Where a picture appears, skip it and copy everything else in the listing exactly.

_ _ _ _

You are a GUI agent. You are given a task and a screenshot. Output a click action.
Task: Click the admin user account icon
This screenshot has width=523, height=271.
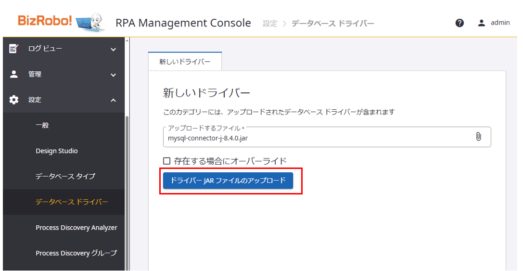pyautogui.click(x=481, y=23)
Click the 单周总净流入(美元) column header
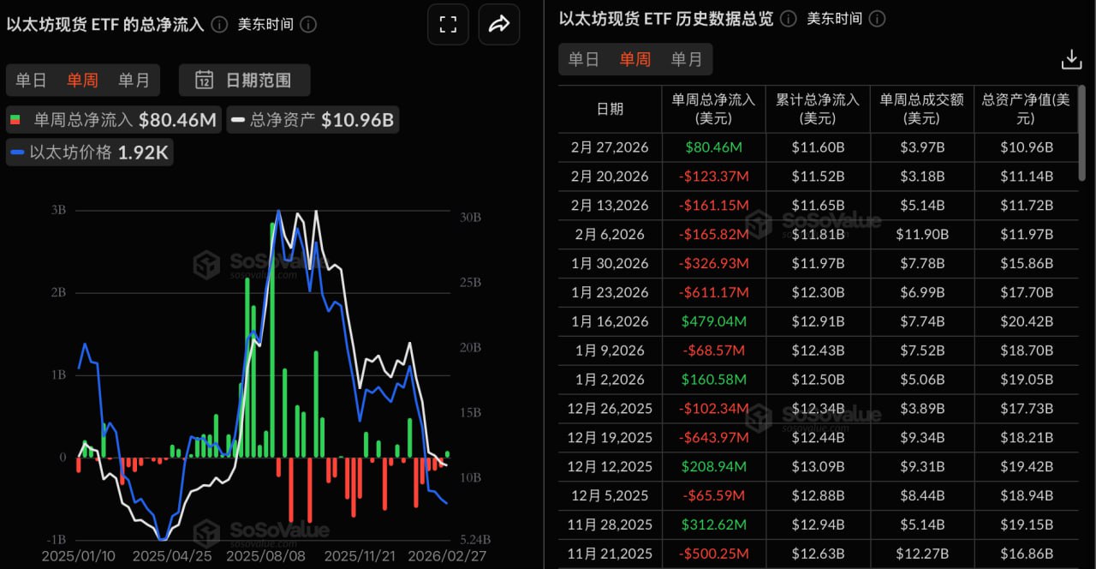This screenshot has width=1096, height=569. tap(714, 108)
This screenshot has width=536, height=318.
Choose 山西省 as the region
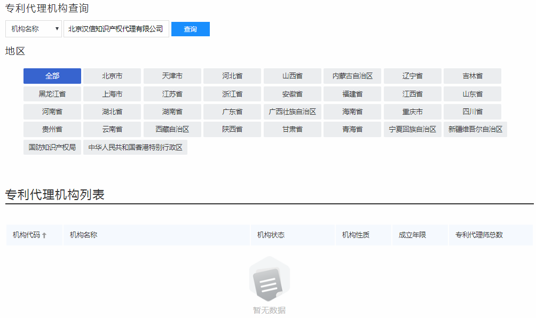click(292, 76)
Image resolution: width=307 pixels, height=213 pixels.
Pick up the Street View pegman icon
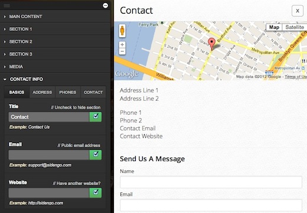(122, 31)
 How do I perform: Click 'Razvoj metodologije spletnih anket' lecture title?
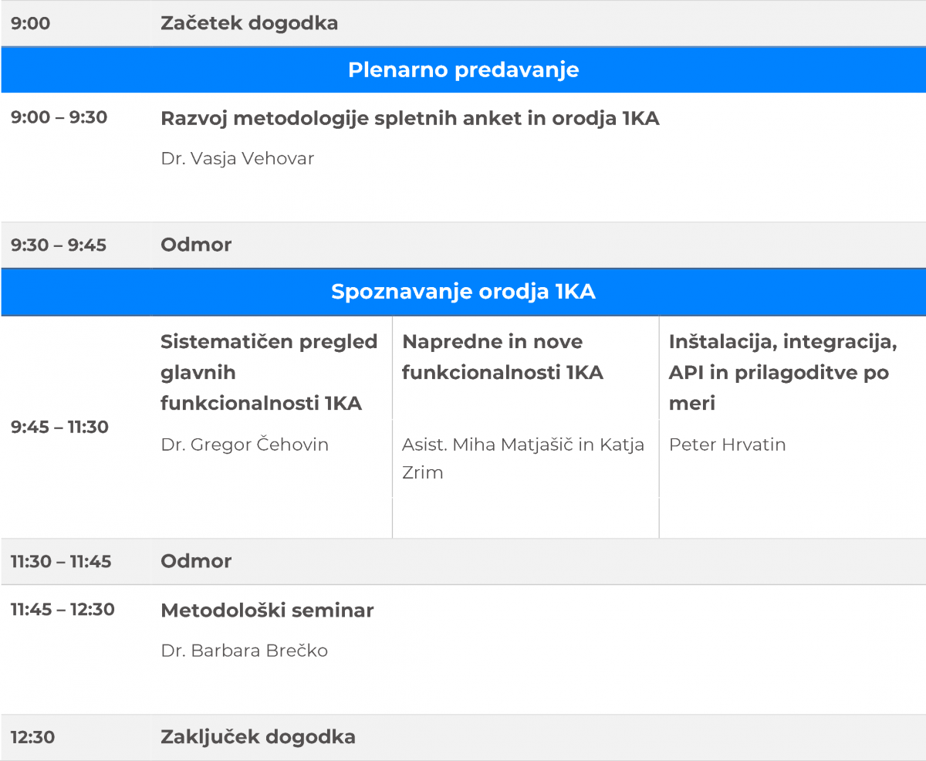[x=410, y=119]
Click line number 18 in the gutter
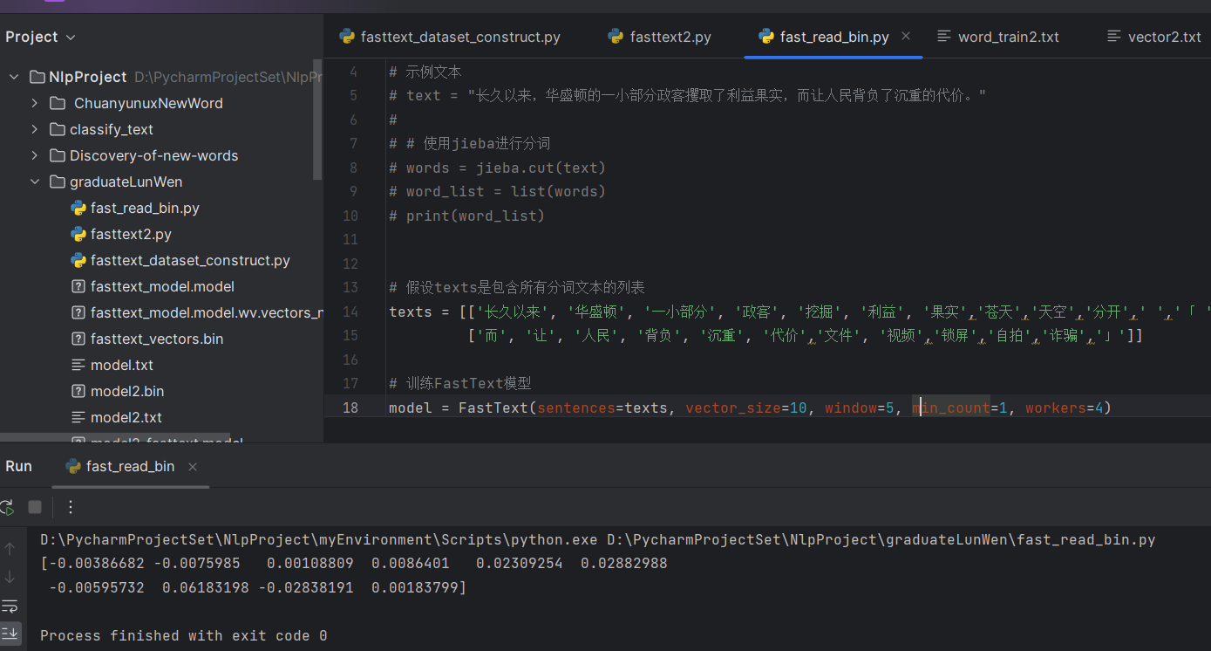This screenshot has height=651, width=1211. (x=350, y=408)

_ _ _ _

• SOLUTION FOR THIS PROBLEM:
You are a GUI agent. You are given a task and a screenshot. Output a click action.
Task: Click the admin user account icon
This screenshot has width=523, height=271.
pyautogui.click(x=481, y=23)
Click the 单周总净流入(美元) column header
This screenshot has width=1096, height=569. tap(714, 108)
This screenshot has width=536, height=318.
Choose 山西省 as the region
click(292, 76)
Image resolution: width=307 pixels, height=213 pixels.
Pick up the Street View pegman icon
(122, 31)
 How do I perform: Click 'Razvoj metodologije spletnih anket' lecture title?
[x=410, y=119]
Click line number 18 in the gutter
This screenshot has height=651, width=1211. (x=350, y=408)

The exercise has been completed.